The Paint Creek Stewardship project is on ongoing partnership with landowners and the community to bring attention to Paint Creek. This year the City of Washington Court House, Pheasants Forever, and the Fayette SWCD partnered to finish the buffer area on the city farm. Warm season grass was planted in the spring and cool season grass will be planted this fall. Once the grass is established it will provide another area to walk.

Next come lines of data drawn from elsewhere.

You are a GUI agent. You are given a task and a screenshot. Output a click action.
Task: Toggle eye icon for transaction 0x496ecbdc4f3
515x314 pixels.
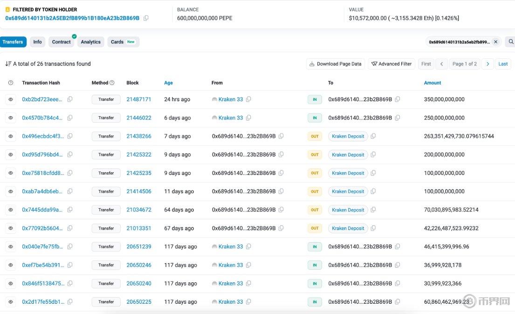point(10,136)
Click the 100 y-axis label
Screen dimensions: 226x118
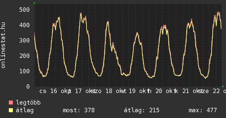point(24,71)
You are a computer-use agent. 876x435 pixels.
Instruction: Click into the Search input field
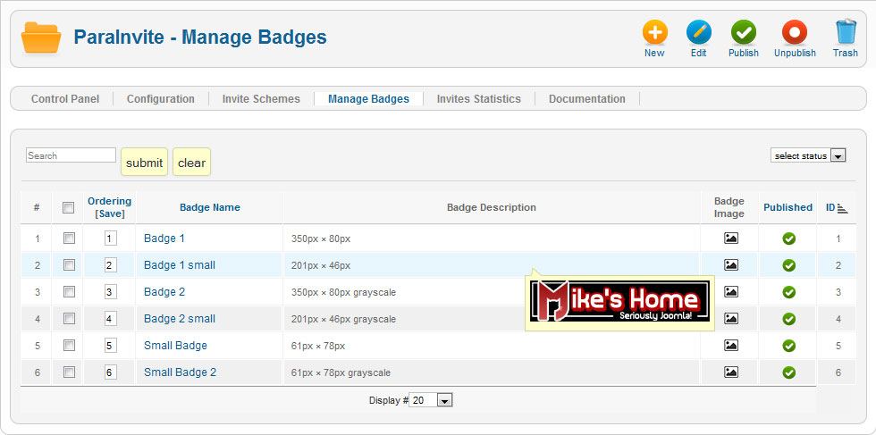pyautogui.click(x=71, y=155)
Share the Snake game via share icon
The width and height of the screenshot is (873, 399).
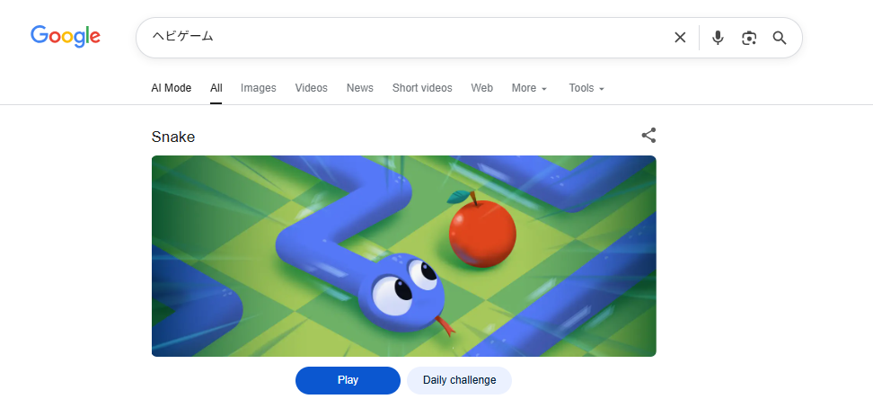pos(648,136)
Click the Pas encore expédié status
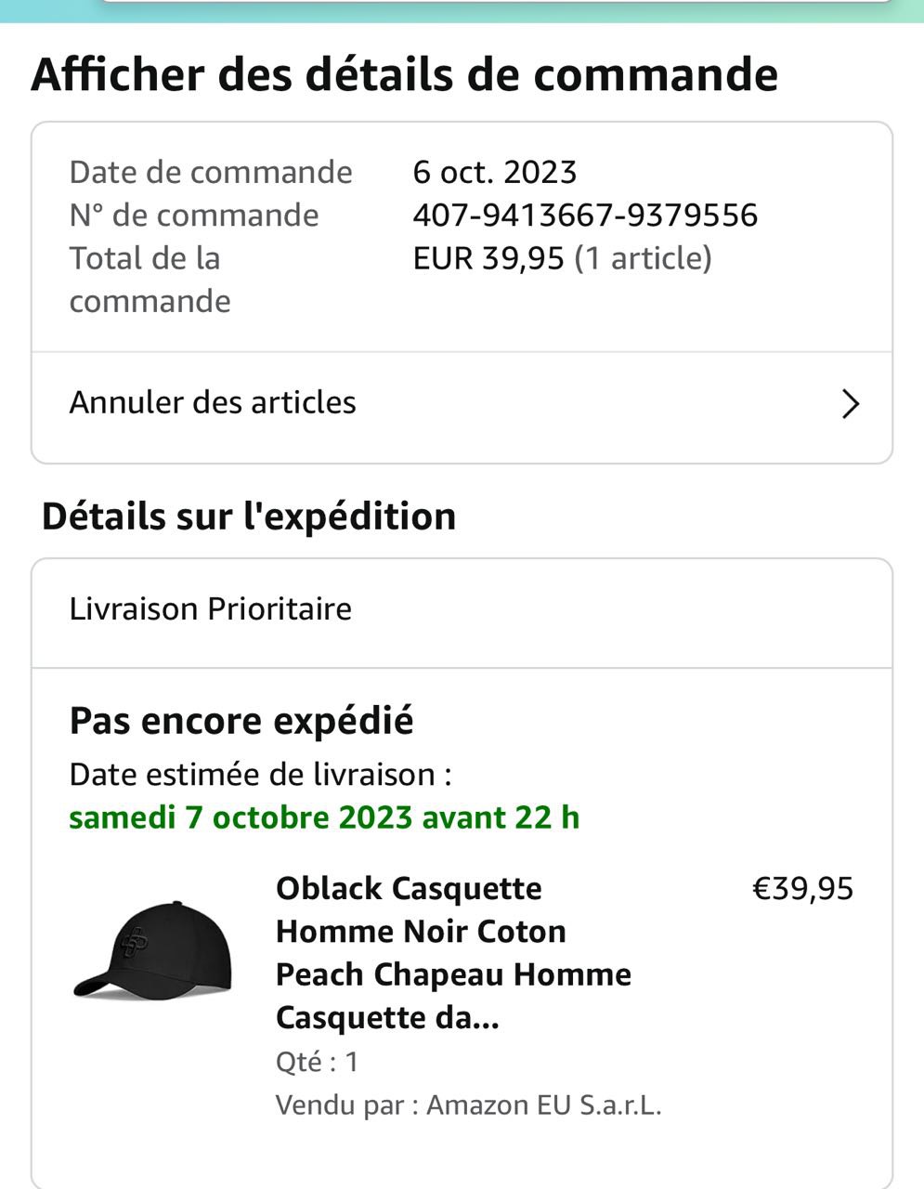The width and height of the screenshot is (924, 1189). pos(241,721)
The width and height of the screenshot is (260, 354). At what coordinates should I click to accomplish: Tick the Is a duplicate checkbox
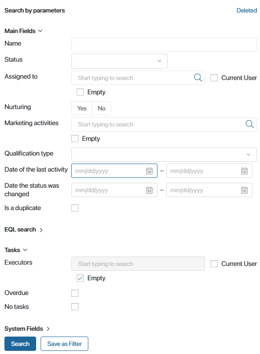pyautogui.click(x=75, y=208)
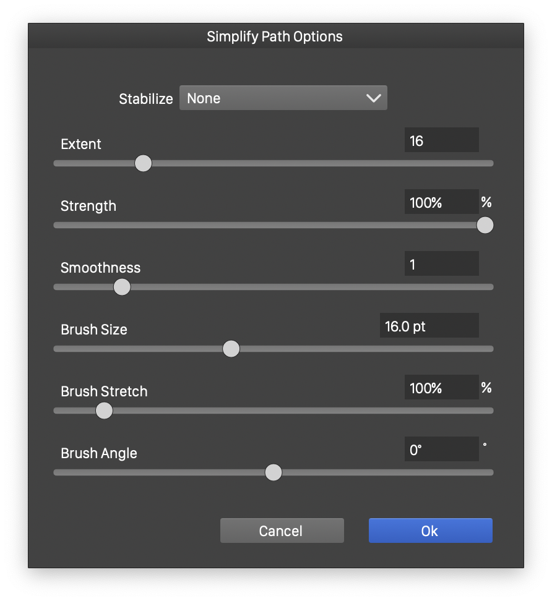Click the Brush Size slider handle

[231, 349]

As part of the Paint Creek Stewardship project, the Carnegie Public Library, Fayette Travel & Tourism, Fayette Family YMCA, and the Fayette SWCD will host Magic on the Prairie at the City Farm off of Civic Drive. The event is an End of Summer Bash, Saturday Aug. 6th from 6-8:30 p.m. Entertainment, campfire, face painting, nature stations, ODNR Archery Trailer, and crafts will be included. If you have not been out to the Paint Creek Prairie Trail, this is a perfect time to visit the created prairie at the City Farm.

If you would like us to visit your farm and highlight your conservation efforts contact Brigitte Hisey, Natural Resource Specialist, Fayette Soil & Water Conservation District at 740-636-0279 and like us on Facebook. Josh Wilt, the District Conservationist, can also help you get started with creating a riparian area along your stream.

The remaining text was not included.